**Task statement**.
Put the material starting at the line containing "Collapse the sidebar" and ending at the line containing "point(497,490)" into a Markdown table with two columns, Row and Line, giving each line its own numbered row and leaving out blank lines.

**Source material**.
- - - - -

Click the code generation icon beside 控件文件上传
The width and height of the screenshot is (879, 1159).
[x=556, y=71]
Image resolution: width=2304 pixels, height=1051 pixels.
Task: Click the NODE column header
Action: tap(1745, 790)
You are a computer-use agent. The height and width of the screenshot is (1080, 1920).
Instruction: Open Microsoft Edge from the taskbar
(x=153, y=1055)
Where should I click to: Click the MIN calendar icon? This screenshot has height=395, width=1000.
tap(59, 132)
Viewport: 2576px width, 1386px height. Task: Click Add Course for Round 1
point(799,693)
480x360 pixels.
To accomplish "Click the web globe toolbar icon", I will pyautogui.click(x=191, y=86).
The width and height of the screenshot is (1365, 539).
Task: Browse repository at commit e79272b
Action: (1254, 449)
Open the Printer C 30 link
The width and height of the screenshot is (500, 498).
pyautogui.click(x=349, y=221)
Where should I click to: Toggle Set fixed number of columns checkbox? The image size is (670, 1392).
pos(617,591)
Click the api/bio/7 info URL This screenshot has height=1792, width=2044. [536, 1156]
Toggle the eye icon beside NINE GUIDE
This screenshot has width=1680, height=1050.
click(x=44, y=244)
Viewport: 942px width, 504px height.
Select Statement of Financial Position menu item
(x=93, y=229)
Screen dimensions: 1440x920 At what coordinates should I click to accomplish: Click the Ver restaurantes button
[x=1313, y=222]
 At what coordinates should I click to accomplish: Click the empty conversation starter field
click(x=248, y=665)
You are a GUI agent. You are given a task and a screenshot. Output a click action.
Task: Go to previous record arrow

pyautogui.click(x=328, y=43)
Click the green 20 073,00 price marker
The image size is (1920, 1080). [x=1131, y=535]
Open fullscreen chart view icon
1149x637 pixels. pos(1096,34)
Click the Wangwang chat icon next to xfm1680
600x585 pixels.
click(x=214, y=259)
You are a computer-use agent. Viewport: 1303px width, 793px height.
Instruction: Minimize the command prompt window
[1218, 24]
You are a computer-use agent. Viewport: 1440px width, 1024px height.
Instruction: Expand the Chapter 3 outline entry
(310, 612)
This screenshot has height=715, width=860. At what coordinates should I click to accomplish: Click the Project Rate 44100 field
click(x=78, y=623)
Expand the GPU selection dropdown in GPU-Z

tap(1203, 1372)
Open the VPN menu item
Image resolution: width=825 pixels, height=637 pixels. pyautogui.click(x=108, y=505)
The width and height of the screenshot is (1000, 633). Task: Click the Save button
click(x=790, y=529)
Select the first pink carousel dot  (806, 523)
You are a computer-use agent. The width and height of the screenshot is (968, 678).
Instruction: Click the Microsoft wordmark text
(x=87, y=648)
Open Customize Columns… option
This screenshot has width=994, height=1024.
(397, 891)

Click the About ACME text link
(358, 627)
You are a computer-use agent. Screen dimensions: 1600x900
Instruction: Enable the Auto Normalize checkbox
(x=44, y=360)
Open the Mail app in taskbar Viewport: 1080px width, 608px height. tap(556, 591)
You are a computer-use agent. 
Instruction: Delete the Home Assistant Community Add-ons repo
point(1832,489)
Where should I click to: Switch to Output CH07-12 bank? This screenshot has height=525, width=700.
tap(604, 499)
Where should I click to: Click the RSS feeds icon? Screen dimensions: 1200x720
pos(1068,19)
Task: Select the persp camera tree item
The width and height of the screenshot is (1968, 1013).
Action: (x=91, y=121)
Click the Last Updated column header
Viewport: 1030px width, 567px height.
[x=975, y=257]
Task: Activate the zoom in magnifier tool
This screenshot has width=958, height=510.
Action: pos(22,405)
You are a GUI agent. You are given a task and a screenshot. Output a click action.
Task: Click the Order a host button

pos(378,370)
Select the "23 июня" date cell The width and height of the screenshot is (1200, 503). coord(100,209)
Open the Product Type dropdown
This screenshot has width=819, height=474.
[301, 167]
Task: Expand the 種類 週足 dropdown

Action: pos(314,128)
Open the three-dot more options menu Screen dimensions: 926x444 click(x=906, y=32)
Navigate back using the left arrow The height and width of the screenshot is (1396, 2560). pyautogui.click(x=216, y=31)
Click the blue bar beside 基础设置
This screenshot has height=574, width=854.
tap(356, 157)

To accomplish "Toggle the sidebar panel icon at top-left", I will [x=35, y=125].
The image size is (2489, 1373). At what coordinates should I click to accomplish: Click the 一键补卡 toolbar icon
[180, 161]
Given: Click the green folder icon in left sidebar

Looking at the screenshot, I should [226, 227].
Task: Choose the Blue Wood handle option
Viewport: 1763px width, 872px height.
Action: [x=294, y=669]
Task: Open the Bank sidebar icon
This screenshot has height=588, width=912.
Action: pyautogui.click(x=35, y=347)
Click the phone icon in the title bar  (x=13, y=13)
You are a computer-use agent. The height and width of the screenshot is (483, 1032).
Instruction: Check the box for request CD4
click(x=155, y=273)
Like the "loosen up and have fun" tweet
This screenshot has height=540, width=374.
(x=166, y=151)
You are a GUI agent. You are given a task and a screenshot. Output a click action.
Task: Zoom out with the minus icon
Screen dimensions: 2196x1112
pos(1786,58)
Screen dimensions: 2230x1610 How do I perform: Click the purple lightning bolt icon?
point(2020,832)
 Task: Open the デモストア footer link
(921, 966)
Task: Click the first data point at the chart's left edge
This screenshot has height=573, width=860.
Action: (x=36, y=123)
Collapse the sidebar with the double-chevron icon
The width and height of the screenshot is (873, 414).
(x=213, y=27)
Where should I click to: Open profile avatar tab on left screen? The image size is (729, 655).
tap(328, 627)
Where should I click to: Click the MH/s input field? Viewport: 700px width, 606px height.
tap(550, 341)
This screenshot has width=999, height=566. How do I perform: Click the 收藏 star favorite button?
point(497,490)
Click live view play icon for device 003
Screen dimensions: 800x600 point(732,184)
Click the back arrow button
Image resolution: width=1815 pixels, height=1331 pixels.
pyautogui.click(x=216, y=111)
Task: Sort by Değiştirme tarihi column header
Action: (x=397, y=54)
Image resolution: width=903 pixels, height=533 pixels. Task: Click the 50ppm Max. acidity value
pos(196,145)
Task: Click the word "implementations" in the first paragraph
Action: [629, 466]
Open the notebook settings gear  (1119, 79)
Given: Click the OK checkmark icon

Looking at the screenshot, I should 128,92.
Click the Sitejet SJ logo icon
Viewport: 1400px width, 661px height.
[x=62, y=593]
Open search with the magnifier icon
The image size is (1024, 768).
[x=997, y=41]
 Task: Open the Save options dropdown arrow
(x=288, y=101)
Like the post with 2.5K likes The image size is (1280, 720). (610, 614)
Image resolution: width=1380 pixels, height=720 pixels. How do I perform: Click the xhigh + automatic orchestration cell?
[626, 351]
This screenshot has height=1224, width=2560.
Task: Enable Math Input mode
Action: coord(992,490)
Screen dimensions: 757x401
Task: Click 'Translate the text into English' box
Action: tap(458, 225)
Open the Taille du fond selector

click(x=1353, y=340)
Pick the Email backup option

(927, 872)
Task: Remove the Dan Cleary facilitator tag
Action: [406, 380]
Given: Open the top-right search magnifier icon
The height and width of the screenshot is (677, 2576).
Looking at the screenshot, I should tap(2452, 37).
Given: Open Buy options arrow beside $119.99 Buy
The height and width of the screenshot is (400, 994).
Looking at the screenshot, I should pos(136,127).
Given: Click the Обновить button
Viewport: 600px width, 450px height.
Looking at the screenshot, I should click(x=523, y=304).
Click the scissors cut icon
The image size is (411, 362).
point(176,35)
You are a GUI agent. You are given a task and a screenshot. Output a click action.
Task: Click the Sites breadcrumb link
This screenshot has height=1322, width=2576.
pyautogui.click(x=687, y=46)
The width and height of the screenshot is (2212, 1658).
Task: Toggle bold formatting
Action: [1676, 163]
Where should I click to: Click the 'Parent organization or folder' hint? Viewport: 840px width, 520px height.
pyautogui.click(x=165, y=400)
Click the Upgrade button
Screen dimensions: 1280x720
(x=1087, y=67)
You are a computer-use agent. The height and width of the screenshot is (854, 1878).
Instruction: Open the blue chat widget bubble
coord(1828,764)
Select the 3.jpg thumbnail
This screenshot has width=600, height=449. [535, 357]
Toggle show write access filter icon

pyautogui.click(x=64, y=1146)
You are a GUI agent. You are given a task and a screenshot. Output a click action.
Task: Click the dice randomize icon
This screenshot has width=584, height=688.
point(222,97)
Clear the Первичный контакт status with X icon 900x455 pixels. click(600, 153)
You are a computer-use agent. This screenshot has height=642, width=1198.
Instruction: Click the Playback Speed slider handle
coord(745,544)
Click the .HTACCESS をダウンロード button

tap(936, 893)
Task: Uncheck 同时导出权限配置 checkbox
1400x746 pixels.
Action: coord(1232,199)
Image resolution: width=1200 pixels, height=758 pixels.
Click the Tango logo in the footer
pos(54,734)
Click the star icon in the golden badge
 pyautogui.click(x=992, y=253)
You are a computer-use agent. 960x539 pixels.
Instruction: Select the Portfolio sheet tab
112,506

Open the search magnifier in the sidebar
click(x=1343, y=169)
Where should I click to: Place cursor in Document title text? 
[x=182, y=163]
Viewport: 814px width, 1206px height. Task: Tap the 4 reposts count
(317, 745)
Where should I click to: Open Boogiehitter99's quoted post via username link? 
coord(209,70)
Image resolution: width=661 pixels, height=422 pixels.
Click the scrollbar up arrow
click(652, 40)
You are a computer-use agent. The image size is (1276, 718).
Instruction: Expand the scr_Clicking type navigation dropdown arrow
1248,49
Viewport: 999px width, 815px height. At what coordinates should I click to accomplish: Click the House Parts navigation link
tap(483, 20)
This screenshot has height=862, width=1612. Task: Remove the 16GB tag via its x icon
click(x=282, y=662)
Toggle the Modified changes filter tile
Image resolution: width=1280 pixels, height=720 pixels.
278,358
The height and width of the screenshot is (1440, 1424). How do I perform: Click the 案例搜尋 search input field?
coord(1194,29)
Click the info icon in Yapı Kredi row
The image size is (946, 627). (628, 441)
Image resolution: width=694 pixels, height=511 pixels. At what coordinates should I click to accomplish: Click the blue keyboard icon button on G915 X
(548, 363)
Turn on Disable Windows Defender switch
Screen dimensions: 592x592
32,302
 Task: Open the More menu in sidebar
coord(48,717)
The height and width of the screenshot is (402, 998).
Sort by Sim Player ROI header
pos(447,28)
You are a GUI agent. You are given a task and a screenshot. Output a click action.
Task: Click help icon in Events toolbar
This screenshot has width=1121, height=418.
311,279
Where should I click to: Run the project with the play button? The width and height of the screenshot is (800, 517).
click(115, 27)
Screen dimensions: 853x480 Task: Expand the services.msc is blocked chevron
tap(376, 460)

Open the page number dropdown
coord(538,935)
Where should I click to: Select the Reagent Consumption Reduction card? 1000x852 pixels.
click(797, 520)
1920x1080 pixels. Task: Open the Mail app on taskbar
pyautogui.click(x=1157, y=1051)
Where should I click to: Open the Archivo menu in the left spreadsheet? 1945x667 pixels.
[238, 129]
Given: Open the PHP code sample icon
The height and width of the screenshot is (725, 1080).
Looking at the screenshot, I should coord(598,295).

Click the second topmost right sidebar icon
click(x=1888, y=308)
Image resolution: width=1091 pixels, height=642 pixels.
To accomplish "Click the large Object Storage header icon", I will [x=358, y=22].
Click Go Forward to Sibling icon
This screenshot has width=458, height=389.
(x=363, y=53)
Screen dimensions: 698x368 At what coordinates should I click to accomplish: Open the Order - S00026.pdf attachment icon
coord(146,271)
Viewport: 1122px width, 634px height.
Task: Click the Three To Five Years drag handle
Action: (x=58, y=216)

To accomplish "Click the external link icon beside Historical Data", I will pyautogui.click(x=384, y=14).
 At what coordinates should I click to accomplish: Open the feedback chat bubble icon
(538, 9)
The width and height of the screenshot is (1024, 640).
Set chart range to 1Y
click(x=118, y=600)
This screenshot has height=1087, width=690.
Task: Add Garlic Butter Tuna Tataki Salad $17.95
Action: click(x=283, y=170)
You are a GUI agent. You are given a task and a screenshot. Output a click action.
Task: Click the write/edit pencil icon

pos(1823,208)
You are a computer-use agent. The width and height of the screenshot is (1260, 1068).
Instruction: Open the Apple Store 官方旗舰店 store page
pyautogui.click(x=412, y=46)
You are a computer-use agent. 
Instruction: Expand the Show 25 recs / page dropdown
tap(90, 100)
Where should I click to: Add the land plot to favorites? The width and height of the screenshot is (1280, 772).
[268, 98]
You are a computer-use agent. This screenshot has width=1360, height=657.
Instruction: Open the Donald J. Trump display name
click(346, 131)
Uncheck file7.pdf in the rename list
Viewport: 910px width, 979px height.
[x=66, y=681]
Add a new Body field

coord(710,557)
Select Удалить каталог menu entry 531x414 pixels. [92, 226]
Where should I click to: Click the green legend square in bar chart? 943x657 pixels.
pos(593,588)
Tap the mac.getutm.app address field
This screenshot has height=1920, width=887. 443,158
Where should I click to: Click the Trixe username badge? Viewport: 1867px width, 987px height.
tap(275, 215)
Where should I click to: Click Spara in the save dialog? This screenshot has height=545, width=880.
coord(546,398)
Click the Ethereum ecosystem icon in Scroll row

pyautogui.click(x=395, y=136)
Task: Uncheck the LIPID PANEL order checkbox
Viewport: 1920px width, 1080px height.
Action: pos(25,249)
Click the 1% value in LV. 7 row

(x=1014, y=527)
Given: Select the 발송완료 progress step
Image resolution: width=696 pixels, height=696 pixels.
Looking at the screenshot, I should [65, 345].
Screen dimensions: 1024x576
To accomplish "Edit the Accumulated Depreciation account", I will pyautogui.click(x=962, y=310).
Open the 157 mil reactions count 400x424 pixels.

- - - - -

**Full solution**.
| Row | Line |
|---|---|
| 1 | Collapse the sidebar with the double-chevron icon |
| 2 | The width and height of the screenshot is (873, 414). |
| 3 | (x=213, y=27) |
| 4 | Where should I click to: Open profile avatar tab on left screen? The image size is (729, 655). |
| 5 | tap(328, 627) |
| 6 | Where should I click to: Click the MH/s input field? Viewport: 700px width, 606px height. |
| 7 | tap(550, 341) |
| 8 | This screenshot has width=999, height=566. How do I perform: Click the 收藏 star favorite button? |
| 9 | point(497,490) |